Selection
* * * * * * *
Alternative accommodation: a circumstance, not a bar

The availability of other accommodation cuts both ways and must be handled with care. On the landlord's side, the mere existence of other premises does not defeat the claim: as Ragavendra Kumar and Sait Nagjee establish, the landlord's freedom to choose which property to occupy means a court cannot reject a bona fide need simply because the landlord could theoretically use somewhere else. On the tenant's side, however, the question of whether the tenant can obtain reasonable alternative accommodation is expressly made relevant by Section 16(2) to the hardship balance, and Bega Begum places the onus on the tenant to prove he cannot secure such accommodation in the locality. The two propositions are reconciled by their different functions: the landlord's alternatives go to the genuineness of his need (and are largely his own affair), whereas the tenant's alternatives go to comparative hardship (and are something he must prove to resist the decree). A court that confuses these — for instance, refusing a decree merely because the landlord has another flat — errs in law. The enquiry is structured, with alternative accommodation feeding into different stages for landlord and tenant respectively.
* * * * * * *
Provided data

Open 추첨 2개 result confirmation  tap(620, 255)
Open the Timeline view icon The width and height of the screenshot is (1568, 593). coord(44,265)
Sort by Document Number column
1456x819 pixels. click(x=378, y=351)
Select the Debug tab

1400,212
* * * * * * *
Problem to work on
Under Bega Begum, as described in the passage on alternative accommodation, who bears the onus, and what must that party prove? The entries are separate material, unrelated to the passage on alternative accommodation.

Exercise solution
The tenant bears the onus and must prove that he cannot secure reasonable alternative accommodation in the locality.